Bragança is president of the Party for Democratic Convergence (PDC, in Portuguese), part of a ruling coalition with the Movement for the Liberation of São Tomé and Príncipe-Social Democratic Party (MLSTP-PSD, in Portuguese) and the Force for Change Democratic Movement (MDFM).

At the last Parliamentary elections in March 2006, the coalition won 43 of the total 55 seats, including the only two women in the Assembly. Another two are deputy MPs.

The opposition Independent Democratic Action (ADI) and the New Way Movement (NR) hold the remaining seats but have no women MPs.


“This is one of our worst Parliaments in terms of women representation,” says Cristina Dias, an MP with the ruling coalition, who was Minister of Agriculture, Rural Development and Fisheries until recently.

The previous Parliament had five women. So Dias is pushing for a mandatory quota for women in party lists and Bragança supports her. He says PDC is considering a voluntary 30 per cent quota for the municipal elections in 2008 and parliamentary elections in 2010.

Bragança deplores that some parties do not have any women candidates and others put them at the bottom of the lists, reducing their chances of being elected.

The situation is better in cabinet, with four women holding the portfolios of Planning and Finance; Defence; Work, Solidarity and Family, and Social Communication, Youth and Sport, among a total of 14 ministers.

Politics in São Tomé follow the pattern described in a 2008 study by the Geneva-based Inter Parliamentary Union: political parties operate as “closed entities” and old boys’ networks that make it hard for women to gain entry.

“We have seen again and again that political parties do not take into account women’s participation,” says Manuela Ferreira, a deputy MP with the MDFM/PDC. “Thus we have little opportunity to improve our electoral system.”

Ferreira, 45, is a medical doctor. At age 12, she joined the youth wing of the liberation struggle, studied in the former Soviet Union, and has combined politics, medicine and family life ever since.

Uninterested men

They may be few, but São Tomé’s women MPs make their presence felt.

Maria das Neves Sousa has been in politics for a long time. An economist, with two university-age daughters, she was prime minister between 2002-2004 and led the government through the country’s most serious recent crisis, a failed coup in 2003 by a group of Saotomense soldiers, former members of apartheid’s South Africa’s mercenary Buffalo Battalion.

Later, Neves was sacked over unproven charges of squandering Japanese aid, which she claims were a “political conspiracy” against her.

She rebounded into Parliament, where she presides over the committee on human rights, citizenship and gender issues.

Worldwide, women MPs have led efforts to pass laws on violence against women, says the IPU study.
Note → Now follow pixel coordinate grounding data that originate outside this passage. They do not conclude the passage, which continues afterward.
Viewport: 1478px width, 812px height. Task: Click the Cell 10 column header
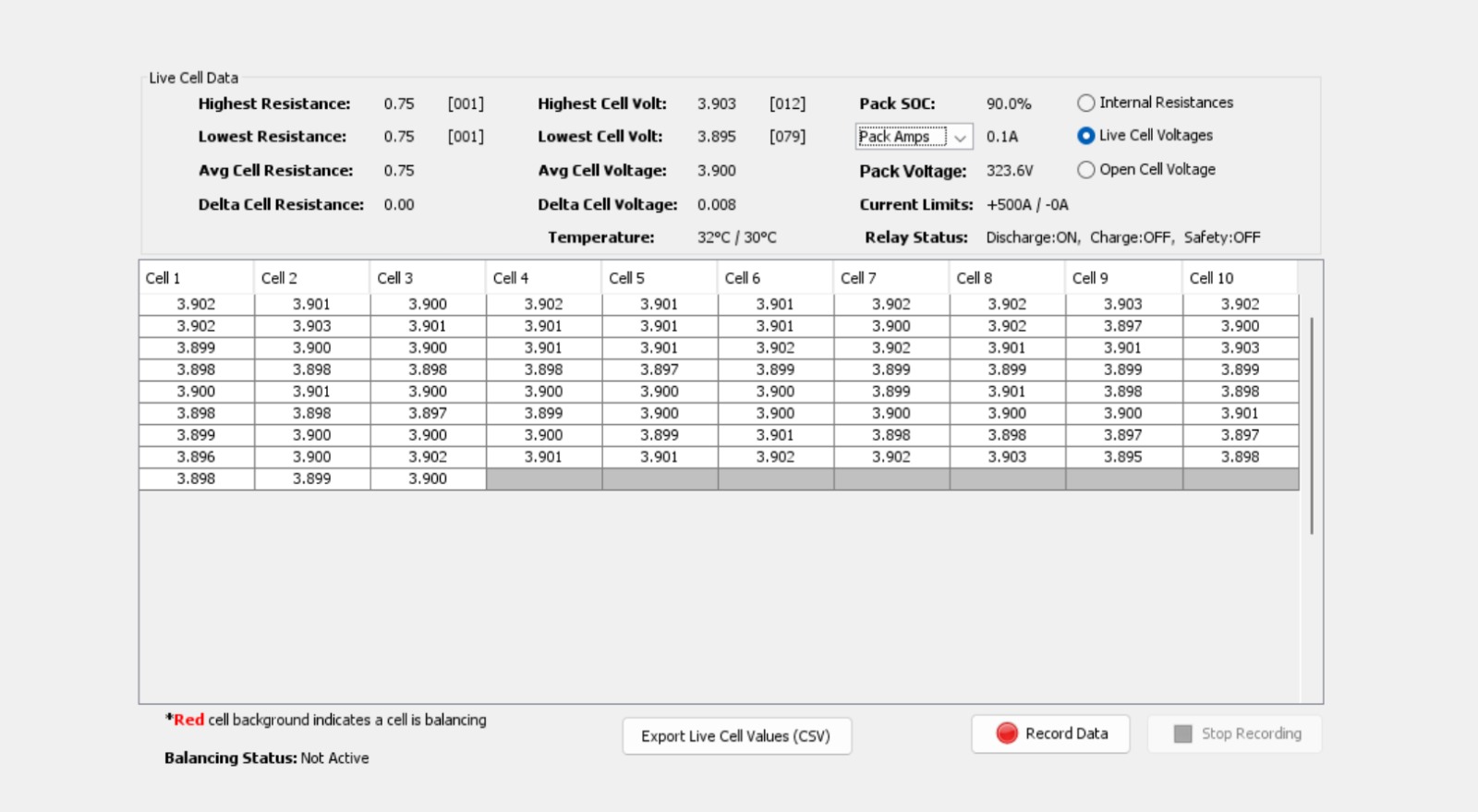[1239, 278]
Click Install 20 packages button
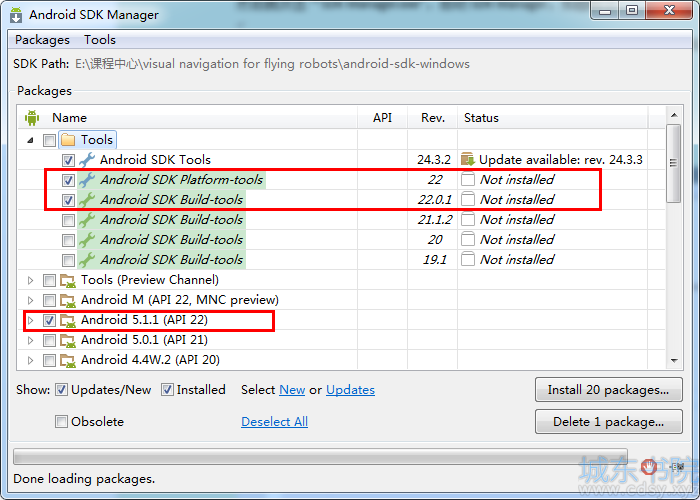 tap(608, 390)
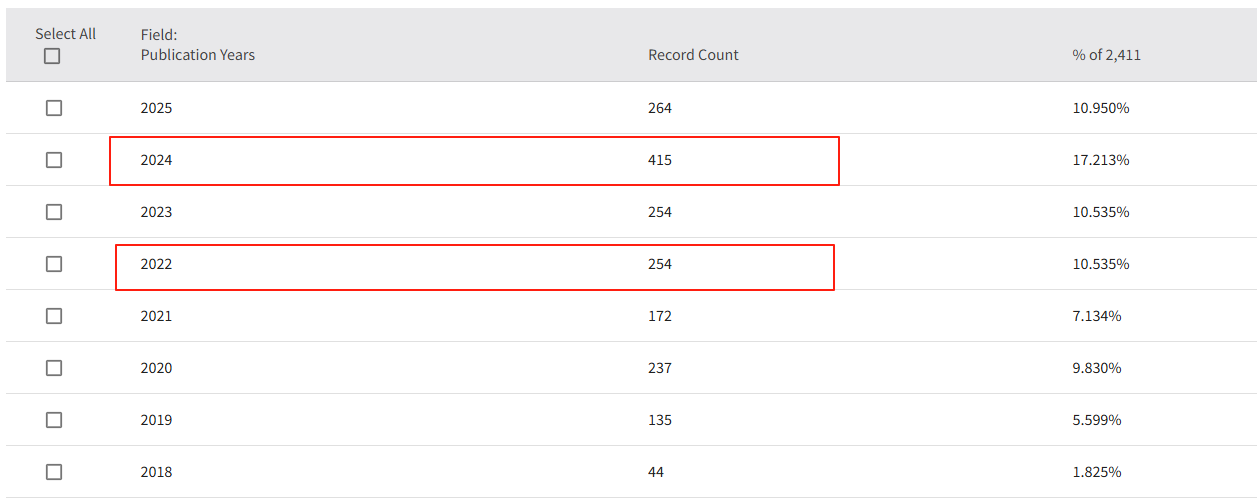The width and height of the screenshot is (1257, 499).
Task: Tick the 2018 row checkbox
Action: click(54, 472)
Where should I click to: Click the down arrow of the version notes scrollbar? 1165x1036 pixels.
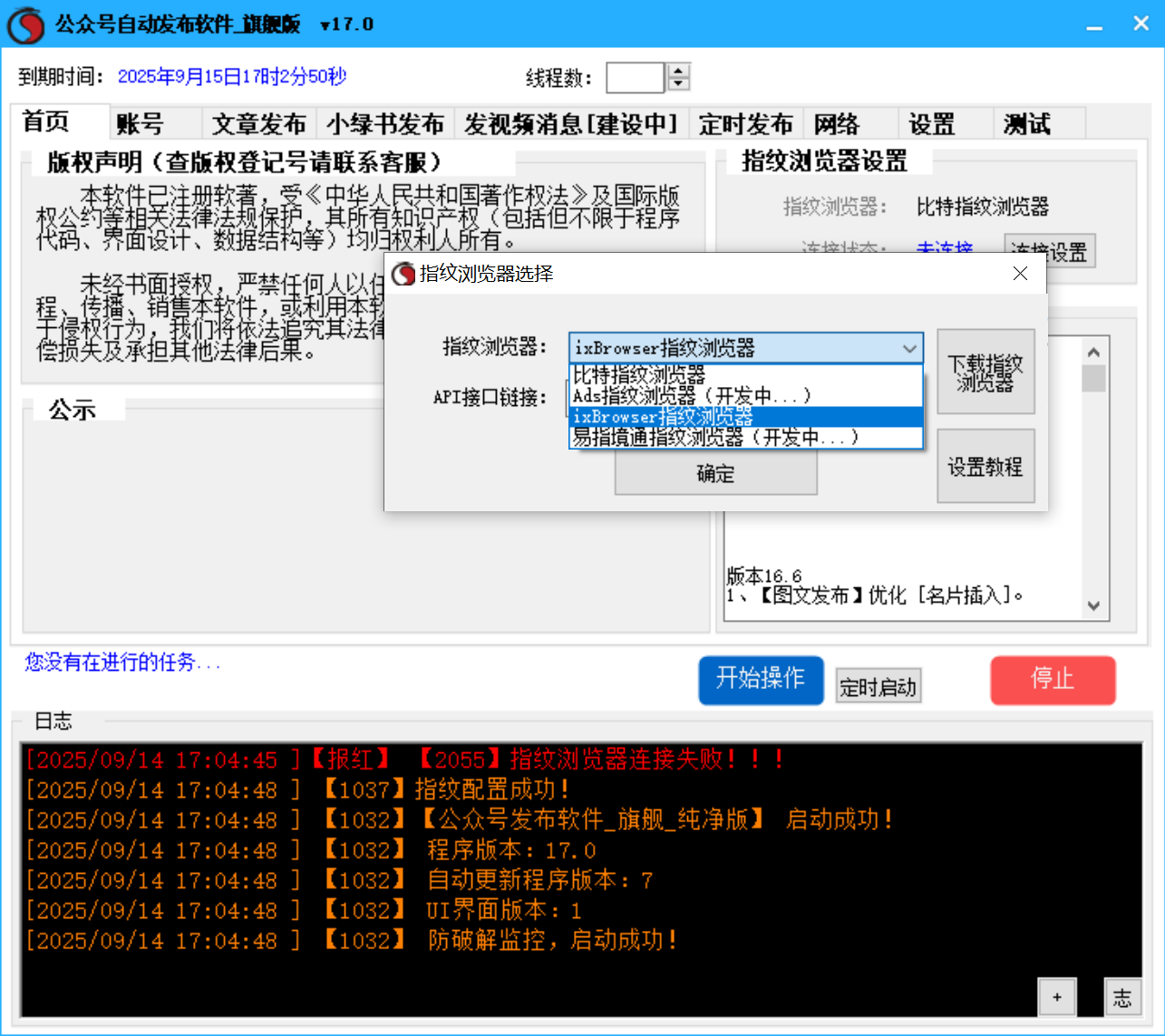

São Tomé is no exception. For many years, Neves campaigned at the Assembly to change the criminal code, which did not consider physical violence against women as a crime. She succeeded in September.

Her lobbying effort is captured in the IPU study: “I started campaigning in Parliament to tell men that if it [this law] is not passed, that means that they are not part of the solution but part of the problem.”

The new law punishes crimes of physical violence with 8 to 16 years of prison.

“Now that we have the law, we need the media and civil society to join the fight against this scourge, rooted in alcohol, jealousy and most of all, poverty,” she says.

Neves told IPS that she may try again for the Prime Minister post. The Prime Minister is chosen by the National Assembly and confirmed by the President.

Her experience at party, legislative and executive levels have taught her a hard truth. “When it comes to women’s issues, the men are not very interested. It is the women who take the initiative and who ask men for support,” she says in the IPU study.

Were Neves to become Prime Minister again, expect more measures to promote gender equality.